Greens Senator Scott Ludlam has said it is “remarkable” that Senator Stephen Conroy’s department is looking into greater transparency over the use of section 313 of the Telecommunications Act.
“So months and months after this practice [was] started by the AFP and by ASIC and we don’t know who else, only once the issue gets into the media and people start arcing up about it does the minister ask his department what they think about transparency,” Ludlum said.
Conroy told Computerworld Australia he has asked his department for suggestions on how to improve transparency around the use of section 313 to block websites.
This follows the Australian Securities and Investments Commission (ASIC) recently ordering an IP-based block of alleged scam websites that prevented some Australians from accessing 1200 unrelated sites.
The communications minister said transparency measures could include a notice alerting people that a page has been blocked, similar to alerts for sites on Interpol's 'worst of the worst' child exploitation sites.
“I’ve got real concerns about scope creep [with section 313], if you would even call it that, because there’s not even any scope any more – that other agencies would be using this to block an arbitrary selection of content that they believe is illegal on any given day,” Ludlam said.
Ludlam said that he was pleased that the Department of Broadband, Communications and the Digital Economy was examining increased transparency for section 313 blocks, but he is still critical of the way the Telecommunications Act has been used.
The senator said he did not blame Conroy for ASIC's actions, but at the end of the day, “this is the Internet filter”.
“What we’re looking at now becomes a completely different proposition because there is no list – there’s no list at all,” Ludlam said.
“ASIC just decided one day to use a Section 313 notice to knock out a site [and] accidentally over-blocked by a factor of 1200.”

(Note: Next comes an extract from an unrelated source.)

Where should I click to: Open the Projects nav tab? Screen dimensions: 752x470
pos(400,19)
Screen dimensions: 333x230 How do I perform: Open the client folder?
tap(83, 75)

“A lot of people figured that knocking out the Interpol list was acceptable, but I’ve got real concerns about other agencies completely off the chain blocking content arbitrarily using these notices," Ludlam said.
"I’m yet to be convinced they should be used in this way at all.”
Not all ISPs believe section 313 notices are being issued lawfully, the senator said, with at least one unnamed service provider refusing the notice.
Ludlam said if agencies like ASIC and the ACCC are going to use section 313 to block websites, there should be a public debate around the issue, which should include public consultation and ISP involvement.
Otherwise there is a risk that rights holders could try to block sites that allegedly infringe on copyright, such as file sharing platforms, without any oversight, according to Ludlam.
“Once the copyright industry realises they can just make certain sections of the Internet go dark with no accountability whatsoever, we’re in quite dangerous territory here,” he said.
Ludlam said he would use next week’s senate estimates hearings to question agencies to establish which ones are using section 313 to have websites blocked.
The Australian Communications and Media Authority told Computerworld Australia it “has never issued any notices for blocking or access prevention under section 313 of the Telecommunications Act 1997 for the so called ‘worst of’ list of child sexual abuse websites or for any other reason.”
The Australian Competition and Consumer Commission declined to comment when asked if it had made requests under Section 313 of the Act.
“How many other sites are being blocked [that we don’t know about]? If we don’t put some kind of check around this now, where will this end up?” Ludlam said.